▶ [Task brief]: Begin at the line that has "You are a GUI" and stop after the line that has "click(x=1189, y=110)". Reproduce those lines with "Apply filters" replaced by "Clear filters" and everything else kept the same.

▶ [Entries supplied]:
-.-.-

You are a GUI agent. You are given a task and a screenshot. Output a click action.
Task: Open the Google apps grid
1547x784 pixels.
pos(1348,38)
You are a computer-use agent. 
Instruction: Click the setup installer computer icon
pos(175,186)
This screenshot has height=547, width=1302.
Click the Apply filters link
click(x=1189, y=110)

-.-.-

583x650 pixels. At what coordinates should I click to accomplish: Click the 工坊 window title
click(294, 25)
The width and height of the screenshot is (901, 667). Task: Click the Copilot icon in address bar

-.-.-

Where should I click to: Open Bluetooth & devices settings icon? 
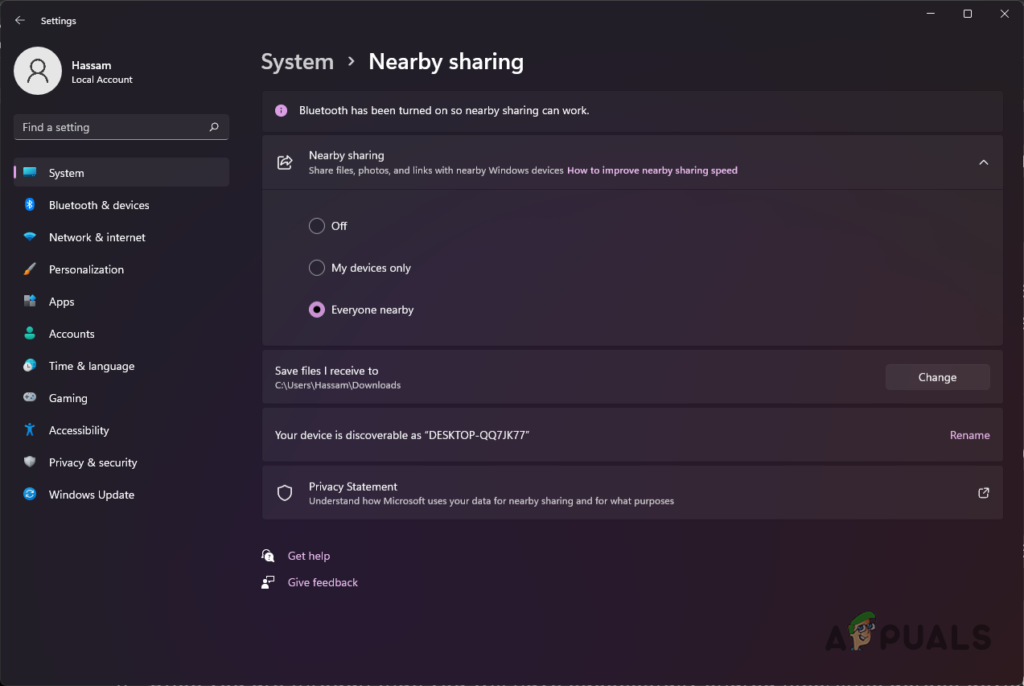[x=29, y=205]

-.-.-

▶ [Reply to the task]:
You are a GUI agent. You are given a task and a screenshot. Output a click action.
Task: Open the Google apps grid
1547x784 pixels.
pos(1348,38)
You are a computer-use agent. 
Instruction: Click the setup installer computer icon
pos(175,186)
This screenshot has height=547, width=1302.
Click the Clear filters link
click(x=1189, y=110)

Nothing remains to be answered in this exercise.